A Windows utility written in C++ to check for potential insecure paths used by the OPENSSLDIR build parameter in OpenSSL libraries. Applications that bundle OpenSSL libraries may have OPENSSLDIR set to a path that could be writable from a low privileged user account. Depending on how the application is written, it may automatically load OPENSSLDIR/openssl.cnf during startup or other specific conditions.
The openssl.cnf configuration file can be leveraged to load a malicious OpenSSL Engine library resulting in the execution of arbitrary code with the authority of the account running the vulnerable application. For a detailed example of how I obtained SYSTEM with the Private Internet Access Desktop VPN client, read https://blog.mirch.io/2019/06/10/cve-2019-12572-pia-windows-privilege-escalation-malicious-openssl-engine/. Information on how this works is described at https://wiki.openssl.org/index.php/Library_Initialization.
Additional functionality will be added as time permits. Here is functionality I may implement.

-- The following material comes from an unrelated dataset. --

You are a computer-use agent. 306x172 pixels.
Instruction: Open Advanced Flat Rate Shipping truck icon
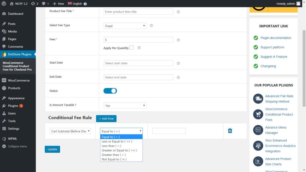click(x=258, y=99)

- Check permissions on all folders listed in the OPENSSLDIR path
- Check permissions of OPENSSLDIR/openssl.cnf
- Check permissions of OPENSSL_ENGINES_DIR for OpenSSL 1.1+
- Create option to search the file system for OpenSSL libraries
- Logging
- XMl/json output
The binaries can be downloaded directly from the CI build server. Click on the desired platform and then select Artifacts. Note: This is a temporary solution. Long term the binaries will be available directly from Github.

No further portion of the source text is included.